In the brief filed in behalf of the plaintiff, two points are urged upon these facts: (1) That the company is within the exception to the operation of the excise act. (2) That the business transacted by the company is not such business as comes within the main provisions of the section.

[1] Taking the last proposition first, the statute in its parts pertinent to this situation reads as follows:

Chapter 6, 36 Statutes at Large, page 112, section 38: “that every corporation, joint-stock company or association, organized for profit and having a capital stock represented by shares, and every insurance company, * * * organized under laws of * * * any state * * * shall be subject to pay annually a special excise tax with respect to the carrying on or doing business by such corporation, joint-stock company or association, or insurance company,” etc.
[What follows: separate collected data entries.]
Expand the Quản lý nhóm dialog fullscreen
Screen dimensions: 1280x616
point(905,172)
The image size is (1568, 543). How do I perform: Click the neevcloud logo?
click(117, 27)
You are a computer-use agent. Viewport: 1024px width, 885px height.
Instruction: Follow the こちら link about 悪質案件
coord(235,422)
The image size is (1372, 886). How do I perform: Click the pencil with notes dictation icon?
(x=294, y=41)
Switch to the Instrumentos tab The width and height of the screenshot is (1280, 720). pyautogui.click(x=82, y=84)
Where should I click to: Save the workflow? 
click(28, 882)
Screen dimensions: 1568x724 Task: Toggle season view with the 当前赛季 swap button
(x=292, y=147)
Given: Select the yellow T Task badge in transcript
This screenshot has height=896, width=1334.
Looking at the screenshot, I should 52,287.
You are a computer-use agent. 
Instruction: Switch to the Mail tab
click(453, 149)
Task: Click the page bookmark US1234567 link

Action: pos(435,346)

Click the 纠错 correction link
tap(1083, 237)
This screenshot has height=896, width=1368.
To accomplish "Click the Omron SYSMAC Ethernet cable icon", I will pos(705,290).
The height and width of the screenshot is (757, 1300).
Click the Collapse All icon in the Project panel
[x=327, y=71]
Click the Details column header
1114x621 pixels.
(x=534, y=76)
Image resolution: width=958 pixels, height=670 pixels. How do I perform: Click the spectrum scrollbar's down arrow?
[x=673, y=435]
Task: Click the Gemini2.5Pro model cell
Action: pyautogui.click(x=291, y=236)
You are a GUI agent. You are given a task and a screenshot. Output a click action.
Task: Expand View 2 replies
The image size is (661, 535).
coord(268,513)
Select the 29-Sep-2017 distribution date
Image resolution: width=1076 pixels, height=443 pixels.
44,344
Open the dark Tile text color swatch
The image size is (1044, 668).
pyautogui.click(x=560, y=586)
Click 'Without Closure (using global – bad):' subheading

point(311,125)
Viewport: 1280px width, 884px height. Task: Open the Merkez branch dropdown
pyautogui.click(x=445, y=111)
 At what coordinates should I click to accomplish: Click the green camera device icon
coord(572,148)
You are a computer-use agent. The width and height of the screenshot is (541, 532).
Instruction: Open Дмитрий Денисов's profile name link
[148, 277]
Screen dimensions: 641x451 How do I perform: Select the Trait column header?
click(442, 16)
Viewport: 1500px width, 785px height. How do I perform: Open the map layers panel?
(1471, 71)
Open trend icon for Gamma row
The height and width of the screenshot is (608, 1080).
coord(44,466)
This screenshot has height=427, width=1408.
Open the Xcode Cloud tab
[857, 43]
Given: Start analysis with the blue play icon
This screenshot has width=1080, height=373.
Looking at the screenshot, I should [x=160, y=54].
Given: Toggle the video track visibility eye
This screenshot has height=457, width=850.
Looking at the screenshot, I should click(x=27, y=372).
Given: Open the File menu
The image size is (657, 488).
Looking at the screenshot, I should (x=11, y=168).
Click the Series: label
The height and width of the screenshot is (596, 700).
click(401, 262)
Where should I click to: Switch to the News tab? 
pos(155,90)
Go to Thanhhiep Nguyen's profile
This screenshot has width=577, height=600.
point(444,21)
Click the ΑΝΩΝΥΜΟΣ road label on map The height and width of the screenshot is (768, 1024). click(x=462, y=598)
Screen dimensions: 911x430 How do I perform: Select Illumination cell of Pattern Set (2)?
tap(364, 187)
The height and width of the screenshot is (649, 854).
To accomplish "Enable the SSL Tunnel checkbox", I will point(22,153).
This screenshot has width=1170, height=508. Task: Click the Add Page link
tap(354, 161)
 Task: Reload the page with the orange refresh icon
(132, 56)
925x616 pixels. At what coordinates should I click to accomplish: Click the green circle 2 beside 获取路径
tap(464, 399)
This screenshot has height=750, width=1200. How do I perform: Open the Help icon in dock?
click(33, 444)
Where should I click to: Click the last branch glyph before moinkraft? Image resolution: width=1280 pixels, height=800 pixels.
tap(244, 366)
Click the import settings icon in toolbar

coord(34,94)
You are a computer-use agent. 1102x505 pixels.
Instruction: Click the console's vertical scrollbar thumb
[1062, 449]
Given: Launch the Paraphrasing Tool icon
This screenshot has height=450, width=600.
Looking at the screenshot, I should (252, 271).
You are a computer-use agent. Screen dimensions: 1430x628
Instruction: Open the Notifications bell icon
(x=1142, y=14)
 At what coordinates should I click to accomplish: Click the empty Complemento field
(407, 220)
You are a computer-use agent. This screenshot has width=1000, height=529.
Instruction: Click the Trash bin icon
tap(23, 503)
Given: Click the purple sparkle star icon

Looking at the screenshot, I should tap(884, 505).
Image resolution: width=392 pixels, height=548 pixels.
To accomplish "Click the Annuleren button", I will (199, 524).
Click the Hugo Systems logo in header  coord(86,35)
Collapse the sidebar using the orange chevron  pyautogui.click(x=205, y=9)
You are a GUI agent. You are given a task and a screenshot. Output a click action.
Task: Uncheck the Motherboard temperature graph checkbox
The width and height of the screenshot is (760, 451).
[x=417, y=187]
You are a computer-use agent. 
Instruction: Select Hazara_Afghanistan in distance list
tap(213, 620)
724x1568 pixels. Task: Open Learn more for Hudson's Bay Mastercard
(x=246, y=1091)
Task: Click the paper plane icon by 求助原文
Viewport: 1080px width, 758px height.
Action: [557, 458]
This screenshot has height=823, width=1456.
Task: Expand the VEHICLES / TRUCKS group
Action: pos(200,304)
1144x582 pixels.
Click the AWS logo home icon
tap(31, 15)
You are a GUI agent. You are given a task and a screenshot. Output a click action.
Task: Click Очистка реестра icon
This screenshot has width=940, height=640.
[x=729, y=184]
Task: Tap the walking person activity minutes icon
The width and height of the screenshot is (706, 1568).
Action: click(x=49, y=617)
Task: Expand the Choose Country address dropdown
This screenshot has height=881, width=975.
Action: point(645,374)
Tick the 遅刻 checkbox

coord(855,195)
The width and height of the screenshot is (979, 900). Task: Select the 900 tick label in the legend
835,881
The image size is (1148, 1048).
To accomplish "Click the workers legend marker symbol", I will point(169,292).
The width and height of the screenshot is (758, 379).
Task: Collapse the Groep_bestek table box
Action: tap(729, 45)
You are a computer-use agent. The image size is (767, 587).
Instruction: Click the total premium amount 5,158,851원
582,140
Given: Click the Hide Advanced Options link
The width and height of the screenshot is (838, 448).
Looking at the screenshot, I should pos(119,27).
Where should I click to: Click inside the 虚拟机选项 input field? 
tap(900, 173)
*372We do not understand that Congress is here using the words “corporation, joint-stock company or association organized for profit and having a capital stock represented by shares and every insurance company” in apposition, but by the use of these particular terms it is intended to define the several classifications or organizations of persons having authority and attributes of individuality given them by the operation of the law to work out corporate purposes, which are to be subject to the excise.

That the plaintiff is an insurance company, within the purview of this act, is hardly open to question. State ex rel. Graham v. Nichols, 78 Iowa, 747, 41 N. W. 4; Citizens’ Life Ins. Co. v. Commissioner of Insurance, 128 Mich. 85, 87 N. W. 126. .The opinion in the latter case is especially full upon this subject, and on the authorities therein relied upon the question seems to be concluded.

If the plaintiff is, therefore, an insurance company under the act, the transactions in which it admits it is engaged constitute “doing business,” as the term is used in the act, for that expression unquestionably means the substantial doing of some work or the exercise of some of the functions for which the corporation was created. Beard v. Union American Publishing Company, 71 Ala. 60, 62.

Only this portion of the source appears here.